▸ **What this task involves**:
In the data below, which lines hold the word "agent"? Copy them.

Collection entries
• • • •
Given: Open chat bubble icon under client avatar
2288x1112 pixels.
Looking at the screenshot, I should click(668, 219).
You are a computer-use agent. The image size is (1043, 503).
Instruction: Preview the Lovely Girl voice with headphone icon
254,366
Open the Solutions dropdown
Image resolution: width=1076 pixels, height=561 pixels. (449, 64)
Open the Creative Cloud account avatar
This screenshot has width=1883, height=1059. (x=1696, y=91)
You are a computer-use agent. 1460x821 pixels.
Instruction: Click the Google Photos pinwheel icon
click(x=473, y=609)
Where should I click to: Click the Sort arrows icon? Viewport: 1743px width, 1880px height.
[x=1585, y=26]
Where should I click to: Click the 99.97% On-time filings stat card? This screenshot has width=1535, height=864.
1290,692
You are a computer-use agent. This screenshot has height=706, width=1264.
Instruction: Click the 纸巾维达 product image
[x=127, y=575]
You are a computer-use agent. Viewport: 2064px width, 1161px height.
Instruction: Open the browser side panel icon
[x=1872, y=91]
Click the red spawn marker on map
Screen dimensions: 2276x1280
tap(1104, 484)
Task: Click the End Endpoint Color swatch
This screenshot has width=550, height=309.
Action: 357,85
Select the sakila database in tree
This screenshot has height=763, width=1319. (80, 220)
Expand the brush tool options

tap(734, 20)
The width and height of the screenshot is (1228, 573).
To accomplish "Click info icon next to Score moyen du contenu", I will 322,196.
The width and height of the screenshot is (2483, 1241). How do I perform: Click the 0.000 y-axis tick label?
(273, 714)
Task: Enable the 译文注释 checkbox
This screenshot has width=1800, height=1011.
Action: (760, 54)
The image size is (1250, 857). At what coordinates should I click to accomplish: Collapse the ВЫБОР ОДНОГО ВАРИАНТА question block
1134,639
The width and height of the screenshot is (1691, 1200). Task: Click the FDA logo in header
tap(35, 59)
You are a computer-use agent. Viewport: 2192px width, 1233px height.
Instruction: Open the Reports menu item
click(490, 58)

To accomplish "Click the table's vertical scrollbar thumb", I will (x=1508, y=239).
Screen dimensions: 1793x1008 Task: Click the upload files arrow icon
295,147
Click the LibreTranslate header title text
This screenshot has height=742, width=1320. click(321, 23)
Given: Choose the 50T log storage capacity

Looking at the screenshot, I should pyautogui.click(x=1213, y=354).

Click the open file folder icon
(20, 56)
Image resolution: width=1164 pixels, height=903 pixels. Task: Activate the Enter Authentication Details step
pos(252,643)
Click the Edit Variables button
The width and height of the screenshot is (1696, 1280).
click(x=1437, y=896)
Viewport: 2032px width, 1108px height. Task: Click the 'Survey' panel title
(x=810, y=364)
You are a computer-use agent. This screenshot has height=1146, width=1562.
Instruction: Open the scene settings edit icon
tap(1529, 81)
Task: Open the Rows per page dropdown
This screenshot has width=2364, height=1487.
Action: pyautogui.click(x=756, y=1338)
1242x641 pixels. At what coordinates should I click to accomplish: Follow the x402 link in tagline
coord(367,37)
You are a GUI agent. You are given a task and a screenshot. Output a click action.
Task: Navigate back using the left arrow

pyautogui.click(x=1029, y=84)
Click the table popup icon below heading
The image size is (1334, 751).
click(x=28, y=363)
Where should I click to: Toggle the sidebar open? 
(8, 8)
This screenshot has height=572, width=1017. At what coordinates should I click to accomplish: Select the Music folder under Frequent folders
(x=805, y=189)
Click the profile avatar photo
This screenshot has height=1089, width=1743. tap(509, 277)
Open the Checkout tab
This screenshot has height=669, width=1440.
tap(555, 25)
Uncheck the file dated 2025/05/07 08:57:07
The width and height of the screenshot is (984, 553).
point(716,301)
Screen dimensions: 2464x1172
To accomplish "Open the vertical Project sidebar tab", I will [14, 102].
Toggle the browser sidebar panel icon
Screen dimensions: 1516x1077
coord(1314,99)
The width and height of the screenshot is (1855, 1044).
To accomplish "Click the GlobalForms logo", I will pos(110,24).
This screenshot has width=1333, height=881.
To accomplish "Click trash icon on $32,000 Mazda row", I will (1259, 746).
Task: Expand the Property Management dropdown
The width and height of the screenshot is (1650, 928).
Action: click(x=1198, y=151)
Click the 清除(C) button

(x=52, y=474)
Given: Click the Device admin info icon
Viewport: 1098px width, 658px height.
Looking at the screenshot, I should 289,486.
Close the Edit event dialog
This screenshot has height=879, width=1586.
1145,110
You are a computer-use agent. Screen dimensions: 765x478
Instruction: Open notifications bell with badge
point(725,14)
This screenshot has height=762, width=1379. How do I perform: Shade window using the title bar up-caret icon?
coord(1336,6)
• • • •
▸ **Solved problem**:
You are a computer-use agent. The image size is (1043, 503).
You are a computer-use agent. 1460x821 pixels.
You are a computer-use agent. This screenshot has height=706, width=1264.
You are a computer-use agent. Viewport: 2064px width, 1161px height.
You are a computer-use agent. Viewport: 2192px width, 1233px height.
You are a computer-use agent. This screenshot has height=1146, width=1562.
You are a GUI agent. You are given a task and a screenshot. Output a click action.
You are a computer-use agent. Screen dimensions: 765x478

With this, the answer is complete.